About Maggie, she observes: “I find her fight to survive and persevere amazing. Never really understood or believed the term ‘she/he’s a fighter’ until Maggie came along. Her old NICU [neonatal-intensive-care unit] nurse believes strongly in this — if parents have a positive, hopeful attitude, it seems the baby feels that too.”

Kathy has had her own medical problems in recent days. She won’t tell you, but her good friend will — she has been in intense pain. The D.C. medical center where Maggie is still living (going home soon!) is a haul, but Kathy “went to see Maggie each day for two, three hours, despite her pain, the traffic, the 30-plus-minute commute. She is not complete unless she sees Maggie each day — sometimes even twice a day. She’d always return in time for carpool at St. Mary’s School. When we had a snow day, she didn’t look at it as ‘a free day to snuggle near the fire.’ She thought about those who care for Maggie and prayed that they could get to her safely. And she saw snow days as days that she could potentially not get to Maggie.
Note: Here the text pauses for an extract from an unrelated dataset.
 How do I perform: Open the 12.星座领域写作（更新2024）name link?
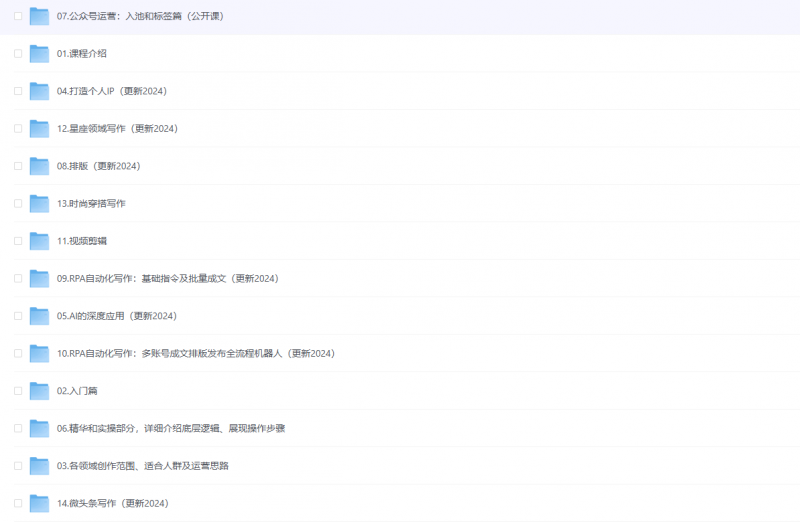click(117, 128)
That was hard for her.”

But Kathy — like so many courageous mothers and fathers, people we pass by everyday who are bearing heavy crosses — won’t stop fighting against a culture that often looks to solve problems with quick solutions instead of valuing self-sacrificial love and the joy we can be surprised by even in adversity.

Casey has dubbed Kathy’s husband “nothing-is-a-problem Paul.” As Casey puts it, “He stands by his wife, who he adores, and always puts some humor into things. Devoted to his kids, his wife — he takes care of them without asking questions. Duty.” Paul and Kathy both have a sense of duty and emanate joy.
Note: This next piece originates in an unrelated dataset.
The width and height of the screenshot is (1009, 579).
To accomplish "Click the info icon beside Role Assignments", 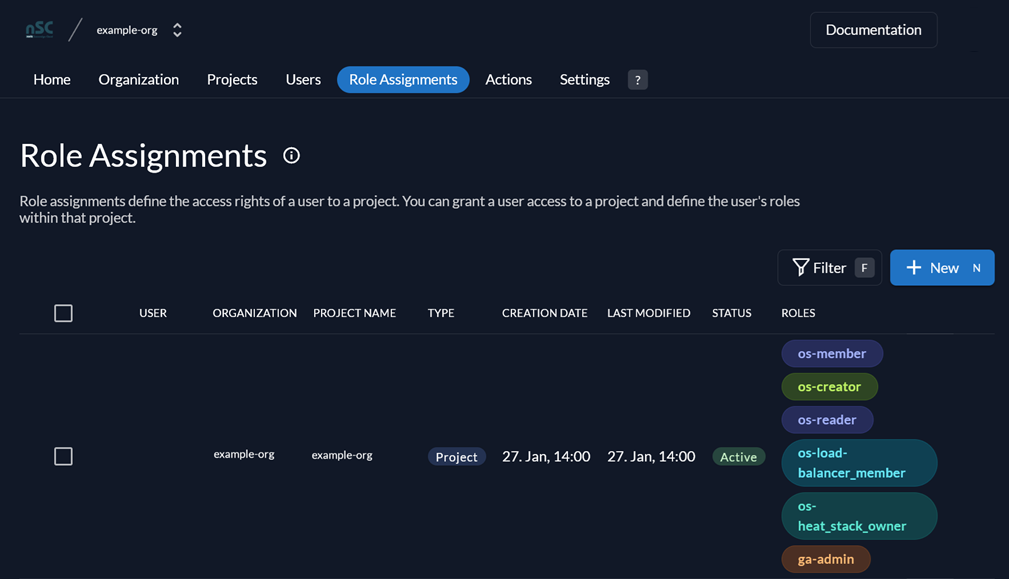I will (x=292, y=156).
Maggie had a fighting chance because her brave parents insisted and because some doctors are now fighting back against a medical culture increasingly comfortable with giving up on life for reasons of efficiency and resources and even regulation. In this family’s case, Dr. John Bruchalski is among their heroes; the Tepeyac Family Center he founded and its perinatal hospice program has been a Godsend for Maggie and her parents.

Later this month, the Supreme Court will hear the first challenge to Obamacare’s abortion-drug, contraceptive, and sterilization mandate. The runup has included Twitterfests insisting that the case, and the surrounding debate, is about women’s access to birth control and busybody businessmen trying to trample on women’s freedom. But the fact of the matter is that nearly a third of the 45 cases filed by for-profit businesses involve women plaintiffs; amicus curiae briefs have been filed by several public-policy groups led by women, including the Susan B. Anthony List, Concerned Women for America, and a coalition of women in elected office across the country. Talk to plaintiffs Mary Frances Callahan, Mary Clare Bick, Mary Patricia Davies, Mary Margaret Jonz, and Mary Sarah Alexander at the St. Louis–based Bick Holdings company about the war they are supposedly waging on women.
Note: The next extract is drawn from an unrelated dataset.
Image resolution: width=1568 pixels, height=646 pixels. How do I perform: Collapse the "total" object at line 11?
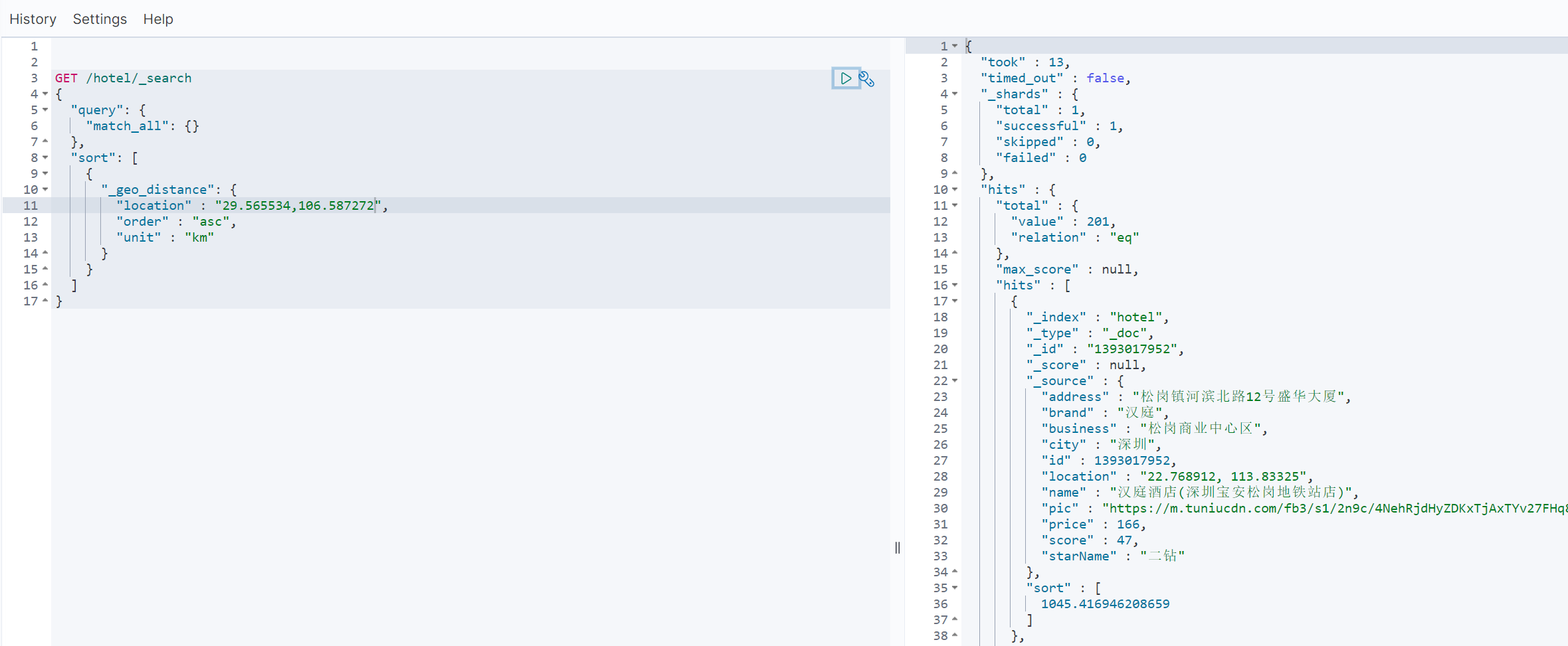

If Americans can get over both our cynicism and our ridiculous expectations about Washington (never look for a politician — or any human being — to be a savior), and start expecting better and encouraging the good, the media might not fall back on manipulative, patronizing scare tactics so much. Reporters and commentators might instead look in the eyes of inner-city schoolchildren who are endangered by the HHS mandate, which threatens the future of the schools that make all the difference in many of their lives. Or they might think of a girl like Maggie and be inspired.

We talk about “choice.” We can choose the good and choose always to err on the side of life and flourishing — in our own lives, in our politics, in our medicine, in our culture.

– Kathryn Jean Lopez is editor-at-large of National Review Online and founding director of Catholic Voices USA. This column is based on one available exclusively through Andrews McMeel Universal’s Newspaper Enterprise Association.